EMPRISE considered data from US patients from August 2014 to September 2016. According to Lilly/BI, the study is meant to assess the first five years of Jardiance use (2014-2019) and eventually include >200,000 people, so these are preliminary results. Patients from both Medicare and two commercial systems are/will be included.
Safety data will be presented in the future but aren’t yet available. Of course, we’ll be most interested in data on amputation risk. To our knowledge, the CVD-REAL dataset hasn’t yet been used to examine amputations – Dr. Mikhail Kosiborod emphasized at ACC 2018 that this must be undertaken with a great deal of care. However, J&J’s real-world EASEL study found an increased risk of amputations with all SGLT-2s (as did an independent Karolinska study, presented at ESC 2018), while J&J’s subsequent, larger OBSERVE-4D study did not. These studies also identified CV benefit with SGLT-2s. The question of amputations and SGLT-2s remains very much open, and it is somewhat difficult to imagine real-world data definitively providing an answer.
EMPRISE results will be presented at AHA 2018 in Chicago, which kicks off this Saturday, November 10.

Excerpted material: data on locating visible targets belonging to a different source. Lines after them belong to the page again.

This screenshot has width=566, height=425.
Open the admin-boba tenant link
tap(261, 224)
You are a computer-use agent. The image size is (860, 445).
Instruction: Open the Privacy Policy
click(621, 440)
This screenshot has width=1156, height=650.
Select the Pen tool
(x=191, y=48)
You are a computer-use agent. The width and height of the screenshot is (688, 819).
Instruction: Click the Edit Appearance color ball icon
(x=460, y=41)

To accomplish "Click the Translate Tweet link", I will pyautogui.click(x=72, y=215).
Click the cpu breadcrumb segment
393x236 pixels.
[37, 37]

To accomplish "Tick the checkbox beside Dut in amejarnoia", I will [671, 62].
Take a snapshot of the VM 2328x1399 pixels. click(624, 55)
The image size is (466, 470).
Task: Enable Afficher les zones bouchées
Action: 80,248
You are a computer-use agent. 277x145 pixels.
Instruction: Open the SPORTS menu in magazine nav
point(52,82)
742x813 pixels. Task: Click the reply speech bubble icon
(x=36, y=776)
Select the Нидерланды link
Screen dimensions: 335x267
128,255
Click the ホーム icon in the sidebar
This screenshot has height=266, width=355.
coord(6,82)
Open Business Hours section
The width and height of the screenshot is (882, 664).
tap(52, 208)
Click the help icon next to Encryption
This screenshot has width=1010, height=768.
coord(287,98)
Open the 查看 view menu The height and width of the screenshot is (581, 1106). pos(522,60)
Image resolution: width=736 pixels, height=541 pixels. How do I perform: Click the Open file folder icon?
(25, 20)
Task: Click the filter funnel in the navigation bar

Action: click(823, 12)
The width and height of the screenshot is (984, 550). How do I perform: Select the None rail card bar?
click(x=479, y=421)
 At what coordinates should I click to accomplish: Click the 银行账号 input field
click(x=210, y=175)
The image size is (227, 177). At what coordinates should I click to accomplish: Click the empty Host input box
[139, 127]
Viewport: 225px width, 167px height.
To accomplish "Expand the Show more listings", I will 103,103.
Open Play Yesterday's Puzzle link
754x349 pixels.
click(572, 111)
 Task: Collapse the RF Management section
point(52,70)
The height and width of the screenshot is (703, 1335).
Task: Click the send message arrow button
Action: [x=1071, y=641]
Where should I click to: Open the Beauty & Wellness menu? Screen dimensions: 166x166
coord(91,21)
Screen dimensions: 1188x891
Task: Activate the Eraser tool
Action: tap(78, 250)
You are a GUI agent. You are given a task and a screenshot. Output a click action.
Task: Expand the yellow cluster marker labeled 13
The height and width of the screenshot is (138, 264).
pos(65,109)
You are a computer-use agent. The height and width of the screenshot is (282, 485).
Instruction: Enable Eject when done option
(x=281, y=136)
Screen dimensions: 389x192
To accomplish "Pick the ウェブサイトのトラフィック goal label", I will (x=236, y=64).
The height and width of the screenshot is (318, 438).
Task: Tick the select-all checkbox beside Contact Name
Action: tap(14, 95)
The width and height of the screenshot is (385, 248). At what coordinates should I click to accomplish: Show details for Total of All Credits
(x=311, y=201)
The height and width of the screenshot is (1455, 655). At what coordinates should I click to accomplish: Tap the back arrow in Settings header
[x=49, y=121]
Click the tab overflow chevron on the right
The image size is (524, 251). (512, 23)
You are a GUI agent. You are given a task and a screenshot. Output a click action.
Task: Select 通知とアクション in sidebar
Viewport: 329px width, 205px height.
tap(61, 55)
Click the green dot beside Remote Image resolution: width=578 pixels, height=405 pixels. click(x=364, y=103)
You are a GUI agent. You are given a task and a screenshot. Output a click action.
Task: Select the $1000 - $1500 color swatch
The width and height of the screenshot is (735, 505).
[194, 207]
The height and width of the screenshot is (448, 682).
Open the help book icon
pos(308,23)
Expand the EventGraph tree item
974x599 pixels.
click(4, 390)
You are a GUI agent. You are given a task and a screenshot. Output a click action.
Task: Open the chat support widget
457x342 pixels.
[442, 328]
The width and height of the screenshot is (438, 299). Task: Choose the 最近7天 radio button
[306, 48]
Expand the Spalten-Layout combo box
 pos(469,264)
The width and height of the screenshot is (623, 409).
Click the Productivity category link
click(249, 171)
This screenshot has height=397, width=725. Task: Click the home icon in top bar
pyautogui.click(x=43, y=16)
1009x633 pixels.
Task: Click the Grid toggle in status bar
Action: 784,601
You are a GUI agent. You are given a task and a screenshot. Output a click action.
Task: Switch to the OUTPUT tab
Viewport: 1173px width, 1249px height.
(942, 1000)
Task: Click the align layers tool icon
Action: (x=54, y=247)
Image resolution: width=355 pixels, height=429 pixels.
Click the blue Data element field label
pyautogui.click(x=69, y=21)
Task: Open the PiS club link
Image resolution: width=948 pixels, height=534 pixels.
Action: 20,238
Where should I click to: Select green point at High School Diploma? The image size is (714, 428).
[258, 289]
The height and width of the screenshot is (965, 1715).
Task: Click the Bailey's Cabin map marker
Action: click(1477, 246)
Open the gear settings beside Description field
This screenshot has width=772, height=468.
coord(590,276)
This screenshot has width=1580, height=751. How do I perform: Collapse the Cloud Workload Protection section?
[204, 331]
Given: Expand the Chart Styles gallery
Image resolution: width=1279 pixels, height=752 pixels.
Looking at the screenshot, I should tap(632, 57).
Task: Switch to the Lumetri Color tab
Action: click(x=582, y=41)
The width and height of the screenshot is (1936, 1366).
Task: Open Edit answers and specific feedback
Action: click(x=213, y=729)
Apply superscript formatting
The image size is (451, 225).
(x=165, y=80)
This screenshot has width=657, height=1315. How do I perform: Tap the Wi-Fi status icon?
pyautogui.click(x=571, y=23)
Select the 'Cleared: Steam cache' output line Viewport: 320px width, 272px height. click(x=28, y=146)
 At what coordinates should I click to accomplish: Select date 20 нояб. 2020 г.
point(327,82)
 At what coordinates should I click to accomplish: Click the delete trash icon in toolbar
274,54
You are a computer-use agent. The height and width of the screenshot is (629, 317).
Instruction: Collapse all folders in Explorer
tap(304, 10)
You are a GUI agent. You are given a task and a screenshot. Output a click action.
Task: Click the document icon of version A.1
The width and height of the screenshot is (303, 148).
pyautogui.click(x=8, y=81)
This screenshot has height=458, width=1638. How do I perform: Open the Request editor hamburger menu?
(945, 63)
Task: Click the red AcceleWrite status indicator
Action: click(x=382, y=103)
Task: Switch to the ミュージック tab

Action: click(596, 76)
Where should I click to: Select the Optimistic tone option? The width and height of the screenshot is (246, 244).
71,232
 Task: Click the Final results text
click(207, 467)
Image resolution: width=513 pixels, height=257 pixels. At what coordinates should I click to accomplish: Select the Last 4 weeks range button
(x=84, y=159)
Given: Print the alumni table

Heart Failure and SGLT-2 Inhibitors
In the wake of SGLT-2 CVOTs, heart failure has emerged as one of the most exciting disease areas to benefit from this class of agents. As Dr. Mikhail Kosiborod outlined at CODHy 2018 in Tel Aviv, heart failure with preserved ejection fraction (HFpEF) – which is associated with adiposity and insulin resistance – remains a significant area of unmet need. Despite the fact that HFpEF has become more common than heart failure with reduced ejection fraction (HFrEF) – which involves a decreased cardiac output following myocardial insult – most HF therapies continues to target the myocardium. HFpEF, in contrast, is a systemic disease and less responsive to traditional heart failure therapies. Lilly/BI note that ~50% of people with heart failure die within five years, and heart failure is the most common cause of hospitalization among those over 65 years old. Roughly half of people with heart failure have diabetes, and ~26 million people worldwide have chronic heart failure. The hope for SGLT-2 inhibitors, then, is not just that they effectively reduce heart failure hospitalizations and death, but that they more specifically improve outcomes for people with HFpEF. To this end, both Lilly/BI and AZ have initiated dedicated outcomes trials in both types of heart failure. For Jardiance, the EMPEROR-Reduced and EMPEROR-Preserved studies are enrolling people with and without diabetes, as are the Dapa-HF (HFrEF) and DELIVER (HFpEF) trials for AZ’s Farxiga. Moreover, Sanofi/Lexicon have initiated SOLOIST-WHF, investigating SGLT-1/2 dual inhibitor sotagliflozin in those with type 2 diabetes and worsening heart failure. All five trials are scheduled to complete between December 2019 and June 2021. J&J has not expressed interest in a dedicated heart failure trial for Invokana but has noted to us that CREDENCE included heart failure as an endpoint. With these investigations, people with heart failure – with and without diabetes – could gain a highly effective new treatment to reduce the morbidity and mortality associated with heart failure.